あっけなくかき消えた光が砂漠の上に散っていくのを見送って、幸臣は足元の砂を軽く蹴飛ばした。
できすぎてると思ったんだ。
使えば確実に成功するだなんて期待はしてなかった。でも、失敗したらしたで、なんとなく気が滅入る。世の中うまい話はないんだって突きつけられたような気がした。
(それとも、可能性があるだけまだマシなのかな)
システムはどこまでいってもシステムだ。
意思なんてない。それは裏を返せば、どこまでもシステマチックに正確な情報を教えてくれるってことだ。

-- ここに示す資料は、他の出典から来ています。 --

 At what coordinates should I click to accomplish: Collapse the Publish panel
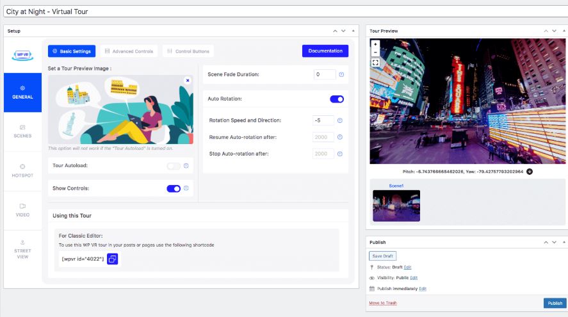point(564,243)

うまくいく可能性も、うまくいかない理由も示されている。
だからこそ、〈テイム〉を成功させるために何か手段があるんじゃないかって、その期待が捨てきれない。
「抵抗する意思……これさえどうにかできれば」
うまくいったりしないかな……?
「タカオミ」
心配そうに眉尻を下げてクラウスが幸臣の名を呼んだ。
その視線は「大丈夫か」と問うように、幸臣が持っている棒に向けられている。
やはり自分が──クラウスの視線が伝えてくる彼の言葉に首を振って、幸臣は伸ばされかけた手をそっと制した。
「少しだけ時間をください」
クラウスに笑みを向け、そのままシャチへ向き直る。意外そうな瞬きが帰ってきた。
「ねえ、あのさ──お試しで仲間になってみたりしない?」
言葉が通じてくれるといいなと思って。
「生の魚ばっかじゃなくて、いろんな味の料理を食べさせてあげる。約束する。だから、どうかな」
虚を突かれたようにシャチとクラウスが目を丸くした。
そりゃそうだ。さっきまで殺し合っていたのに、“仲間”だなんて言われてすぐに納得できる方がどうかしてるよ。

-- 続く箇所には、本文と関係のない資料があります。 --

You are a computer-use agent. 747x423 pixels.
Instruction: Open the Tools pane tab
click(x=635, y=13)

変なこと言ってるってのは、自分でも理解していた。正直、誰かを説得なんてしたことなんてないし話し下手だし、こんなこと向かないにも程があるって。
でも、できるかぎり努力したい。
「少しで良いから考えてみてほしい」
なるべく真摯に見えるように姿勢を整え、幸臣はひとつ呼吸をした。
「どっちかが死ななくったって、もっといい落とし所があるんじゃないかって思うんだ。お互いに納得できる道がきっとあるって。一度争ったから一生敵だなんて思いたくない」
「──」
「だから、少なくとも君が仲間になってくれた時のメリットくらい提示できなきゃダメだって思った」
鋭く、敵意を滲ませた眼差しが向けられた。そんな道はないとでも言うように、一メートルと離れていない距離で牙をギリギリと軋ませている。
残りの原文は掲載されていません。